While, Locatelli et al showed that administration of ghrelin inhibited myocardial MDA generation in a concentration-dependent manner, suggesting that ghrelin could potentially inhibit oxidative injury by acting as an antioxidant and/or by inhibiting the production of reactive oxygen species during reperfusion [26]. Production of reactive oxygen species during reperfusion is thought to be a major mediator of I/R injury, and other study suggesting that ghrelin might exert cardiovascular effects through mechanisms distinct from stimulation of GH release [27].

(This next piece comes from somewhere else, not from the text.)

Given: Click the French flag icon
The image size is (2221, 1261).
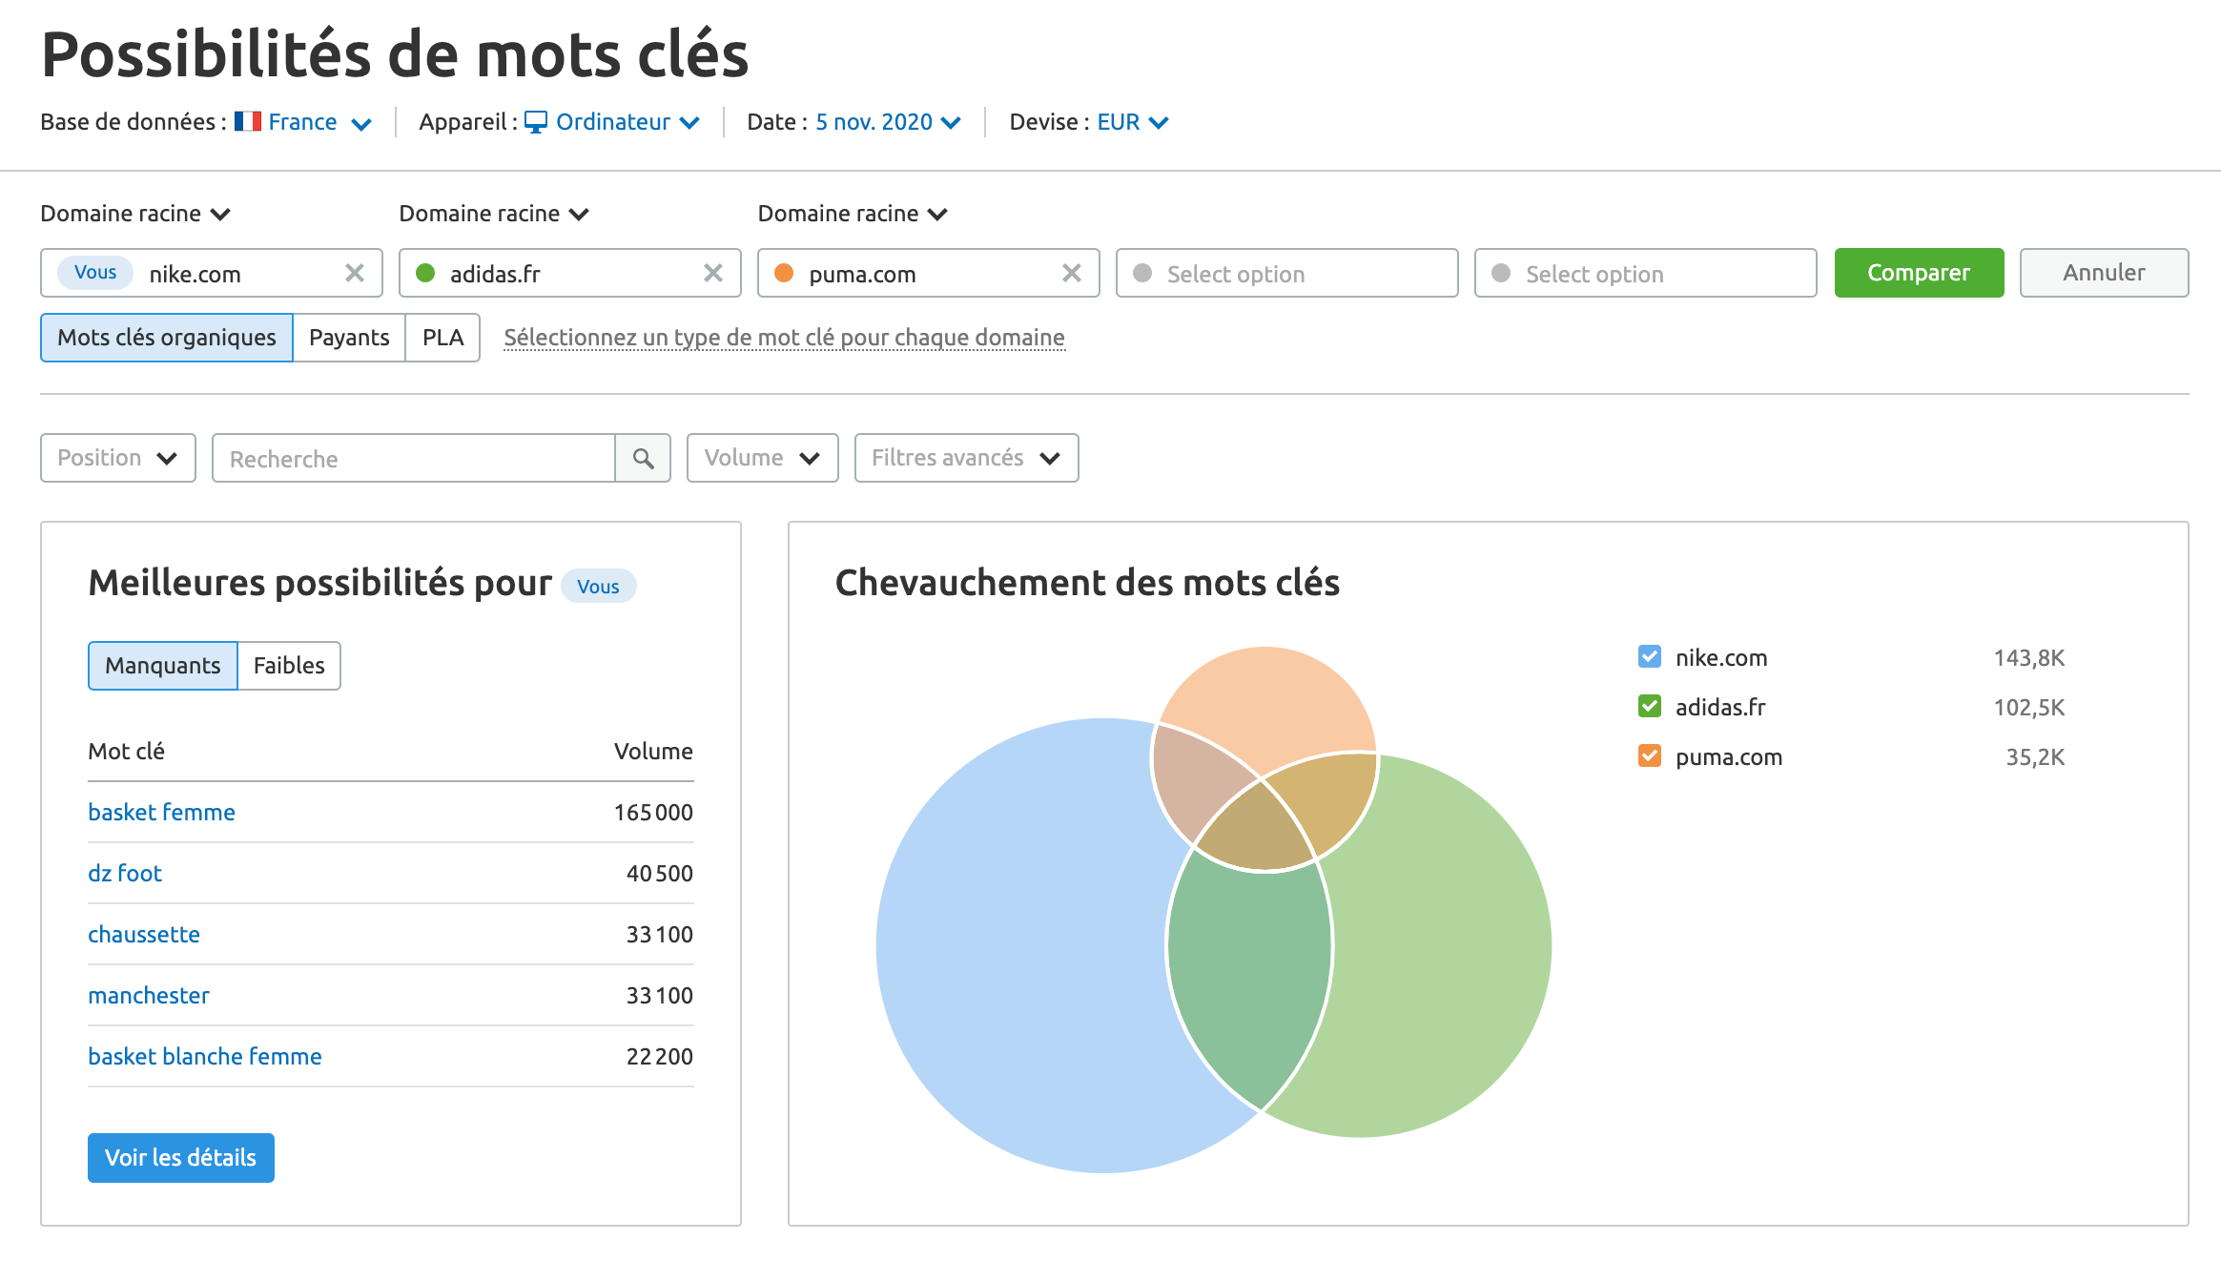Looking at the screenshot, I should coord(248,122).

We have recently demonstrated that hypothermia myocardial I/R in wild type mice exhibit an active inflammatory reaction, associated with MCP-1 up regulation and leukocyte infiltration [28]. In this study the level of MCP-1 reduced after treating with ghrelin priors to the heart transplantation and also less monocyte infiltration. This result reflected that ghrelin produced myocardial protection by mechanisms of reduced the levels of MCP-1 and monocyte accumulation.

Rongqian  et. al. reported that the anti-inflammatory property of ghrelin is mediated through vagal nerve stimulation prevented the down-regulatory effects of ghrelin on inflammatory cytokines in sepsis, they suggest that the intact vagus nerve is essential to the inhibitory effect of ghrelin on the release of proinflammatory cytokines [29]. While others is suggested that ghrelin induced a marked increase in serum GH levels (15-fold), which was associated with slight increases in circulating epinephrine, adrenocorticotropin, cortisol and prolactin lead to beneficial haemodynamic effects in patients with CHF inform of significantly increased cardiac index and stroke volume index however; it did not alter mean pulmonary arterial pressure or pulmonary capillary wedge pressure, in the absence of renal effects.

Conclusion

Administration of exogenous ghrelin prior to reperfusion of an ischemic heart resulted in a significant reduction in myocardial injury as measured by cTn-I.  The reduced myocardial injury was accompanied by an attenuated tissue expression of several pro-inflammatory mediators; including IL-6, IL-1β, MCP-1 and adhesion molecule VCAM-1. Additionally, we observed that there is significantly less monocytes infiltration in the myocardium after ghrelin treated animals versus those subjected to I/R alone.

Competing interests

The authors declare that they have no competing interests.

Authors’ contributions

FA, NY and AO, performed the statistical analysis, design study and drafted the manuscript. JC, DF, and XM helped with experimental design. All authors read and approved the final manuscript.